Fin de la labellisation nationale des Équipes d’accueil (EA) :
un cadeau de plus pour les chefs d’établissements,
un recul de plus pour les universitaires

Le ministère de l’enseignement supérieur a décidé unilatéralement de mettre fin à une de ses missions, la labellisation nationale des Équipes d’accueil, en accordant aux établissements l’entière liberté de « créer des unités propres ou mixtes, à n’importe quel moment, sans demander un accord de l’État ». Tel est le contenu d’une lettre cosignée par la DGSESIP et la DGRI et adressée aux présidents et directeurs d’établissements d’enseignement supérieur, dont les effets devraient être en œuvre avant le 1er janvier 2020.

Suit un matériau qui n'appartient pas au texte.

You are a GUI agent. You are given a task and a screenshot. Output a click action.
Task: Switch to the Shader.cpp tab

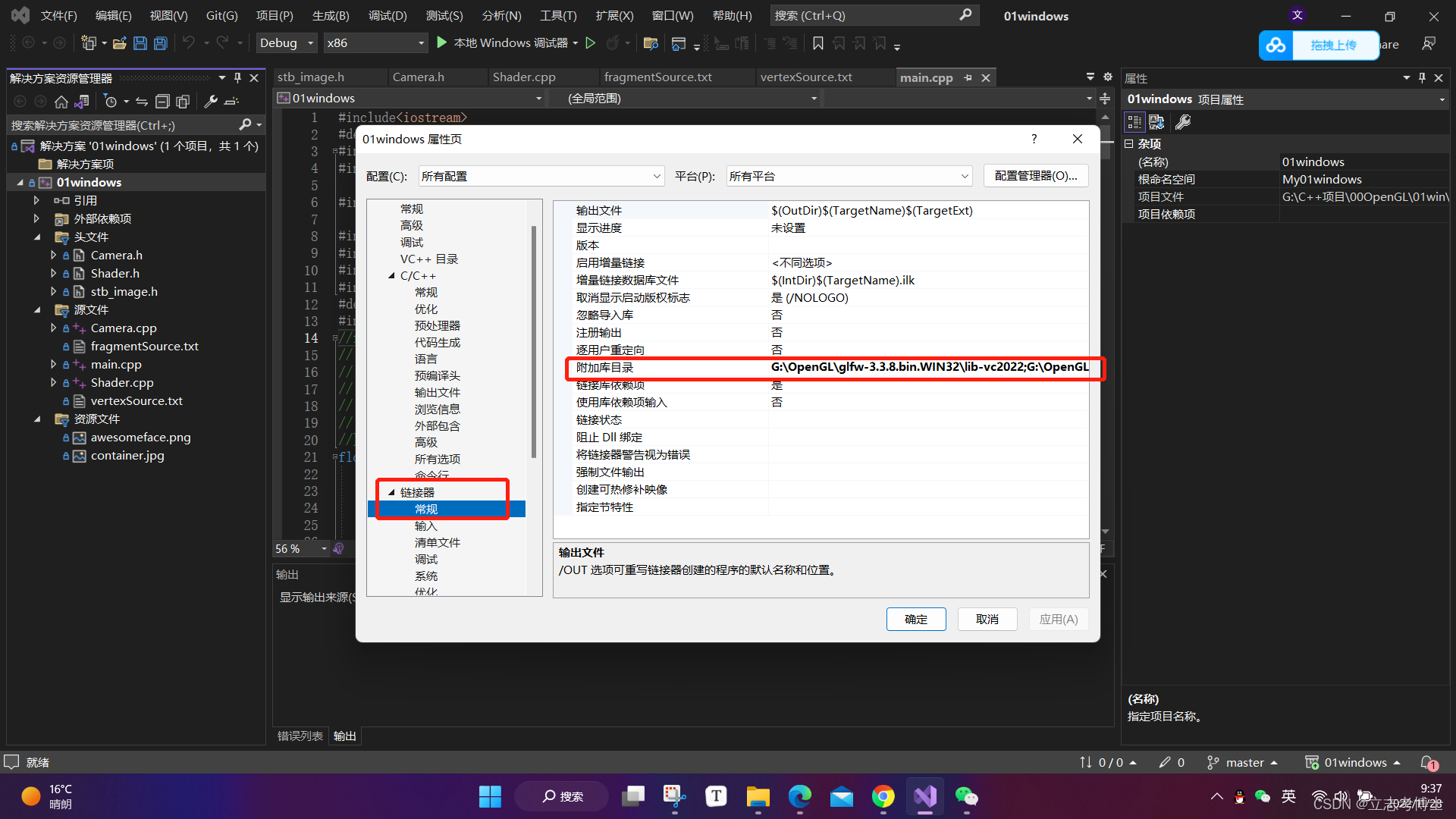pos(523,77)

C’est donner aux présidents des universités un véritable droit de vie ou de mort sur les EA. En effet les UMR continuent à être labellisées par le CNRS : les autres « unités » concernées sont donc des EA. Au-delà, c’est l’ensemble de la structuration des unités de recherche qui est menacé puisque chaque Université pourrait déterminer les structures de recherche qu’elle entend reconnaître ... ou ne plus reconnaître.

Aucun accord national ne serait plus nécessaire pour la création de laboratoires ou d’UMR. Le seul « contrôle » en la matière resterait l’évaluation de l’HCERES, qui ne rend que des avis.

C’est une menace aussi sur la dotation budgétaire des unités de recherche : l’absence de toute labellisation nationale entraîne forcément la disparition de toute garantie en matière de dotation budgétaire, qui sera strictement dépendante de l’autonomie budgétaire de l’établissement.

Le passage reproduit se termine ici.